According to the draft guidelines document, there is consensus among many clinicians that EHRs could be simpler to use and that they can introduce user errors that could be harmful to patients. Furthermore, the ability to use EHRs with ease will encourage eligible hospitals and physician practices to adopt them, apply for reimbursements under the Medicare and Medicaid EHR incentive programs, and avoid penalties if they don't do so by 2015.
Emily Patterson, assistant professor at Ohio State University's college of medicine, noted during the webcast that research shows there are "critical use errors of electronic health records systems" that need to be addressed to help physicians and other clinicians mitigate mistakes when using EHRs.
Patterson said such errors can occur, for example, when accessing the wrong patient record, which can result in actions being performed for one patient that are intended for another.
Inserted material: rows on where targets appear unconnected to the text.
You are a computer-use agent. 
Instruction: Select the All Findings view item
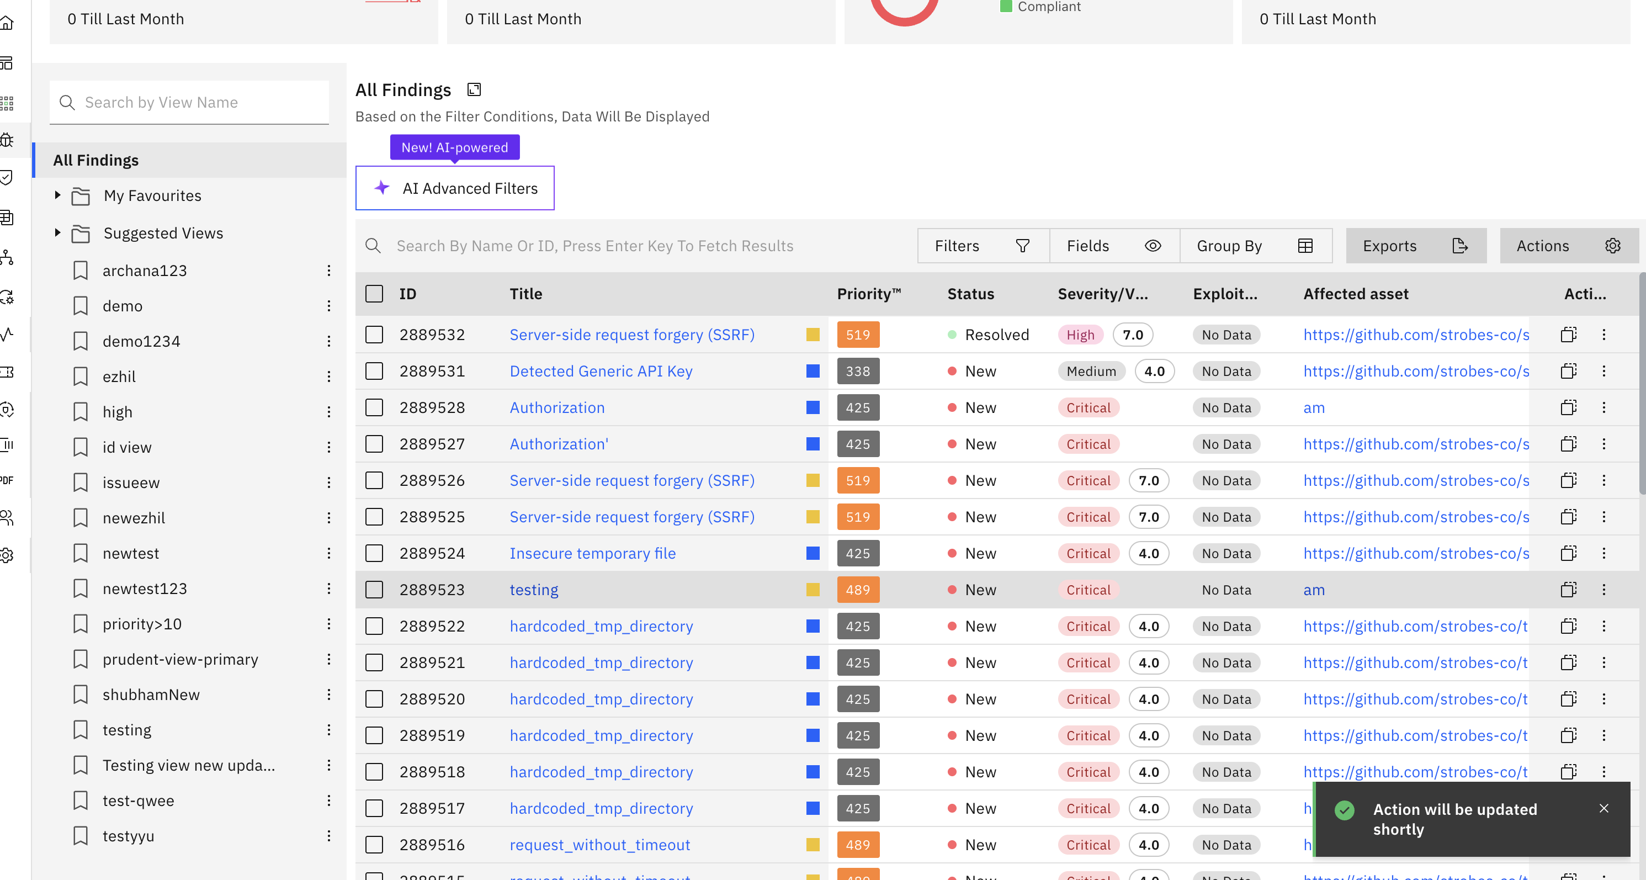(96, 160)
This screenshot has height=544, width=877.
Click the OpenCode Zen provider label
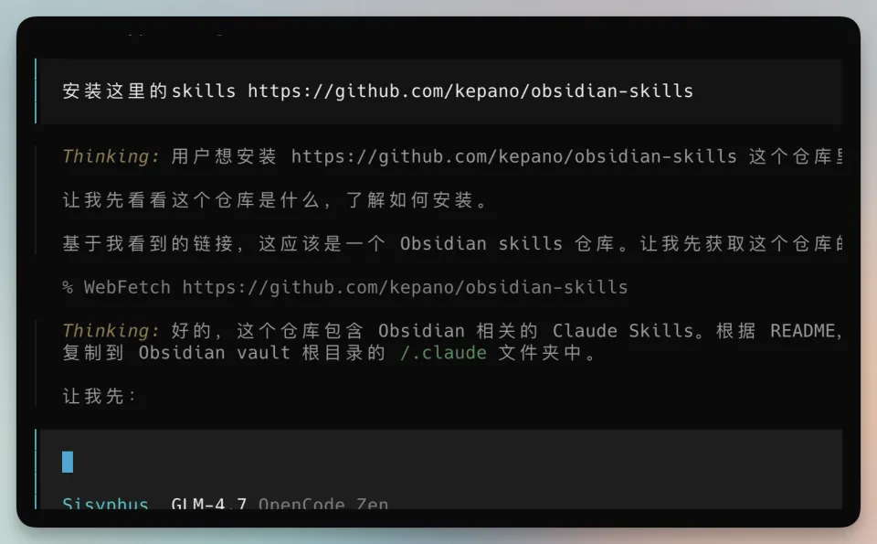323,503
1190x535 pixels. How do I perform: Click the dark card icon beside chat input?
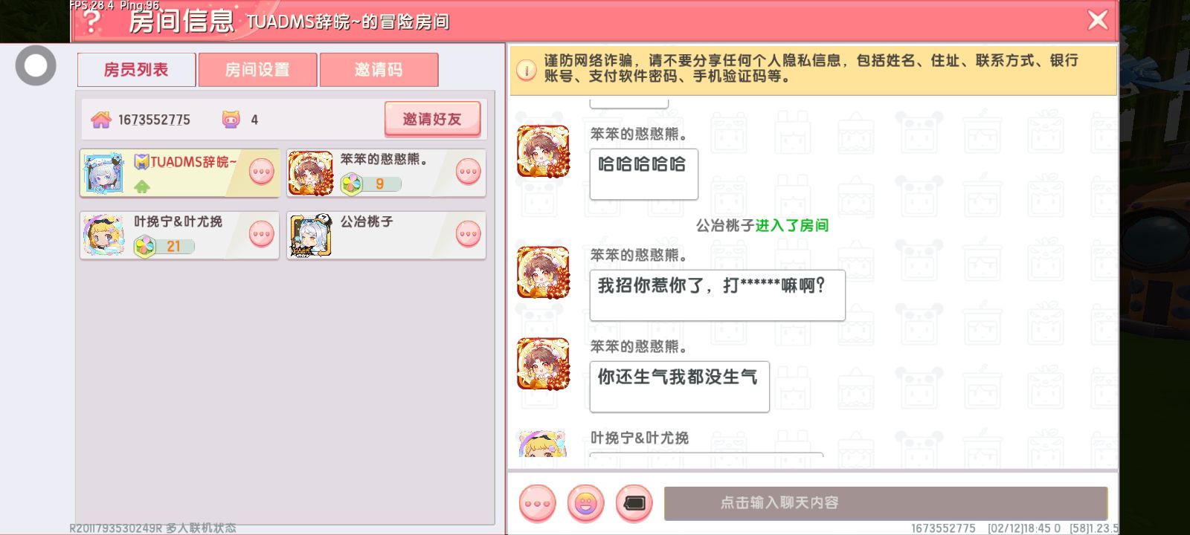634,503
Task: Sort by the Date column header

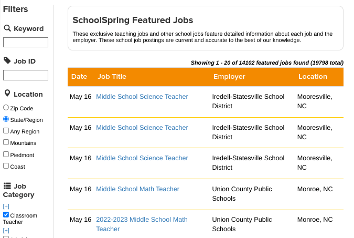Action: (x=79, y=77)
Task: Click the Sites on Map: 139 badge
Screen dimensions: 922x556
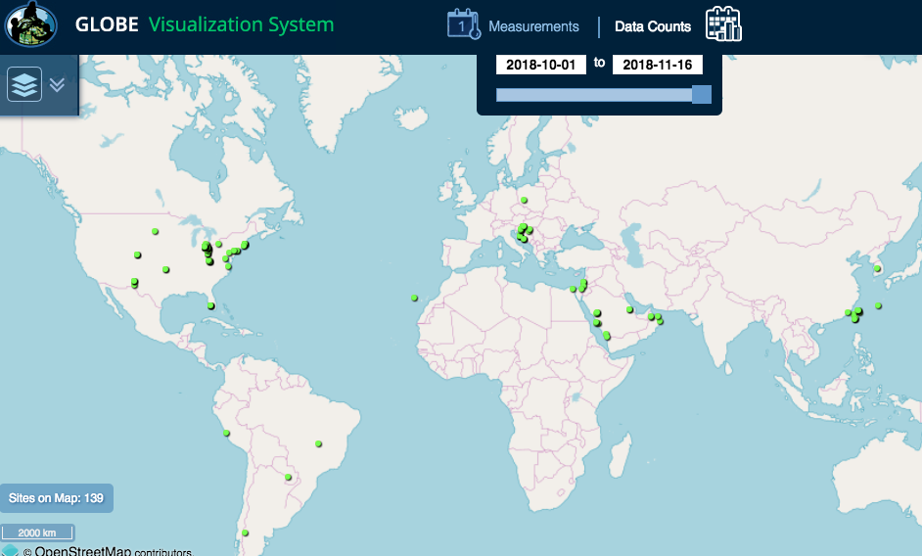Action: (56, 498)
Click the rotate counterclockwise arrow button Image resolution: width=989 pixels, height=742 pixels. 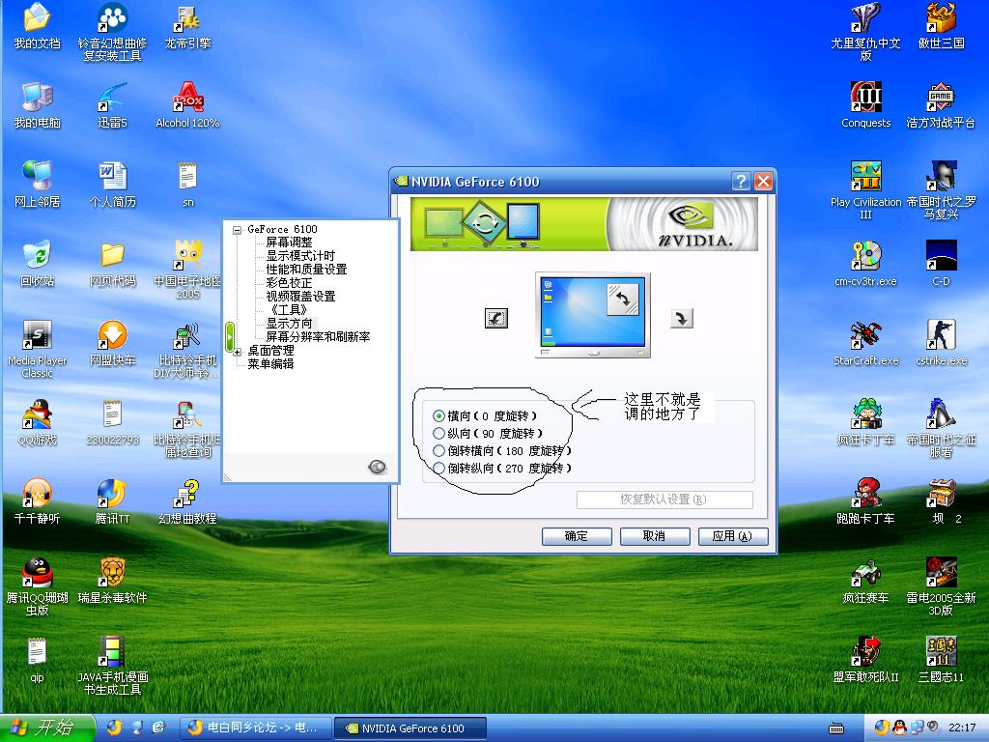[495, 318]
EHRs can also store incomplete information on a patient because of an inability to access and update the patient's notes from another provider. Additionally, there can be inadequate feedback, such as when a partial dose of medication in an inpatient setting is automatically converted to a higher dose of that medication when the patient is discharged from the hospital.
During the webinar, Dr. Chris Gibbons, associate director at Johns Hopkins Urban Health Institute, said aligning verbal documentation with EHRs can also cause difficulties in an inpatient care setting. "It's frequent that physicians give verbal orders; how those are handled within the EHR can be problematic," Gibbons said. He explained that workflow interruptions are likely to occur in a very busy clinical setting.
"While a provider is entering information many things could occur [including emergencies] that interrupt his input of that information into the electronic medical record. After a period of time has elapsed ... there could be timeout delays where after a certain period of inactivity all information previously entered is lost, which would then require the provider to start over," Gibbons observed.
To tackle these and related issues, the draft guidelines provide a three-step process for EHR design evaluation and human user performance testing that incorporates both the evaluation and validation procedures. The steps are as follows:
1. Usability/human factors analysis of the application during EHR user interface development,
2. Expert review/analysis of the EHR user interface after it is designed/developed, and
3. Testing of the EHR user interface with users.
The NIST health IT usability initiative is being conducted in collaboration with the office of the national coordinator for health IT (ONC) and the Agency for Healthcare Research and Quality (AHRQ). NIST has asked EHR vendors, health IT managers, and other health stakeholders to submit comments on the draft guidelines by November 10.